16 years ago a great woman died

Mrleft8

Super Anarchist
28,066
4,360
Suwanee River
Young, at 76.

I miss my mother so much it makes me cry just thinking about her last days.

Anyway, just needed to vent. Sorry.

 

stief

Super Anarchist
8,118
2,442
Sask Canada
Condolences. Lost my father almost 60 years ago, but still have "conversations" almost every week. They never leave us until our memories do.

 

130lights

Super Anarchist
1,388
953
Lake Michigan
Condolences. My brother died unexpectedly 3 years ago, and sailing without him is one of the hardest things to do.  I keep looking down the dock subconsciously expecting him, while knowing he won’t be there.   Both parents passed years ago, but I’m finding it harder to recover from a sibling death...he was there all my life, our kids grew up together.  

 

Cal20sailor

Super Anarchist
13,708
3,933
Detroit
Condolences. My brother died unexpectedly 3 years ago, and sailing without him is one of the hardest things to do.  I keep looking down the dock subconsciously expecting him, while knowing he won’t be there.   Both parents passed years ago, but I’m finding it harder to recover from a sibling death...he was there all my life, our kids grew up together.  
My brother died just short of a year ago.  We grew up sailing together and did most of our sailing and many double-handed races together.  I don't want to sail without him.  I'm nowhere near over his death, it was before his time.  But I know time will heal and I'll get back to sailing and trusting people on boats.  

 
thoughts to all

mine passed some seven years ago

was a wonderfully generous and strong but also fragile woman

i owe her an awful lot

generally I go climb a mountain and brew up a tea up top for awhile

today i went for a kayak paddle with a group but enjoyed the calm and peace to remember her

they never leave us

 

Mrleft8

Super Anarchist
28,066
4,360
Suwanee River
Mum's , ya only ever get one , cherish em

and Happy Mothers Day to all our SA mom's :wub:
Yup.

I'd like to add that it's very sad when mother's turn on their children. Children who love them, and cherish them no matter how badly they are treated. It leaves deep wounds that don't heal.

 It's a 3 way street.

16 years ago today, my wife took her mother to S. Africa for a 10 day safari. (Yes, the day after my mother died, but the safari had been booked, my mother's death had not.)

**DATA EXCERPT**

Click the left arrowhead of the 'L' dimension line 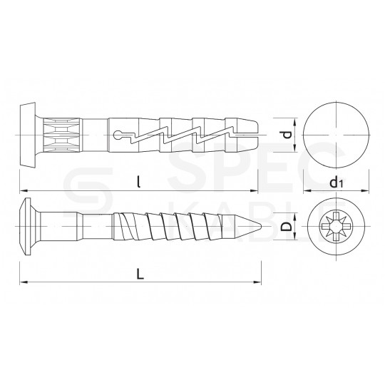coord(23,283)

**EXERCISE TASKS**
**1.** From the forum thread about losing family members, write out the passage starting at "16 years ago today, my" and ending at "death had not.)".
**2.** Using the forum thread about losing family members, answer yes or no to each statement and quote the words that decide it.
(a) The poster from Sask Canada lost a father almost 60 years ago.
(b) Mrleft8's mother died at age 76.
(c) The safari in S. Africa was planned to last two weeks.
**3.** Translate this sentence from the forum thread about losing family members into Spanish: "They never leave us until our memories do."

**EXPECTED RESPONSES**
**1.**
16 years ago today, my wife took her mother to S. Africa for a 10 day safari. (Yes, the day after my mother died, but the safari had been booked, my mother's death had not.)

**2.**
(a) Yes: "Lost my father almost 60 years ago"
(b) Yes: "Young, at 76."
(c) No: "a 10 day safari"

**3.** Nunca nos dejan hasta que nos dejan nuestros recuerdos.